Utah’s ratio of men to women across all age groups is the fifth highest in the nation.
That’s the one thing that always came up when I’d discuss theories on declining marriage rates or the rise of the hookup culture with my friends or family. In reality, these values have ebbed and flowed throughout history, often in conjunction with prevailing sex ratios. Census Bureau’s American Community Survey, there are 5.5 million college-educated women in the U. between the ages of 22 and 29 versus 4.1 million such men. Among college grads age 30 to 39, there are 7.4 million women versus 6.0 million men—five women for every four men.
Times have changed, and that is a good thing—especially the fading-away of cruel taboos that once stigmatized women who engaged in premarital sex or bore children out of wedlock. The values question assumes that sexual mores loosen naturally from conservative to liberal.

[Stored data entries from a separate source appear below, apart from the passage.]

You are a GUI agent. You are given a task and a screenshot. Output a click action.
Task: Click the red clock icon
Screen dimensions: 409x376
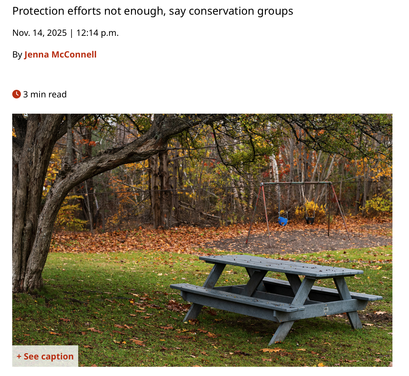pos(17,94)
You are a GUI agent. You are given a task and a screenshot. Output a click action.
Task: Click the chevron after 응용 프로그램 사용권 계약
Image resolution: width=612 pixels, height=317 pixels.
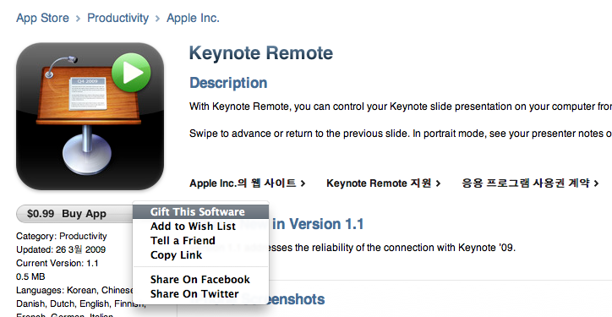pyautogui.click(x=596, y=183)
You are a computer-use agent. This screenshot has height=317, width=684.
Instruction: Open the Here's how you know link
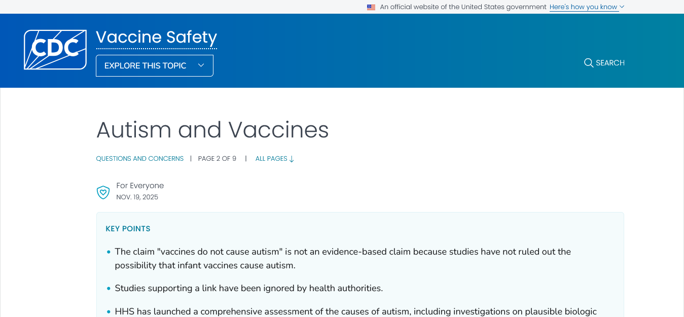(x=583, y=7)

But lurking beneath the Census data is a demographic anomaly that makes Utah a textbook example of how shifting gender ratios alter behavior.
Most marriages are loosely arranged—“guided” is probably a better word—by matchmakers such as Elefant.

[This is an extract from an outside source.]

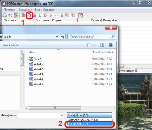Click the add file icon circled in red

coord(29,15)
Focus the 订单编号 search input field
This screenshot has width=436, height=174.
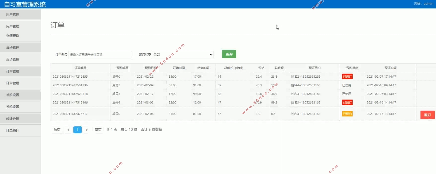(x=101, y=54)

“I don’t sleep at night anymore,” said Elefant, a shadchan—or Jewish matchmaker—affiliated with the Ohr Naava: Women’s Torah Center in the Sheepshead Bay section of Brooklyn.
“My own sister is thirty-seven, educated, accomplished, attractive, and single.
It’s total chaos.” For Orthodox Jewish women, as for Mormon ones, getting married and having children is more than a lifestyle choice.
Marriage and motherhood are essentially spiritual obligations, which is why the Orthodox marriage crisis is so hotly debated and why it has earned its own moniker.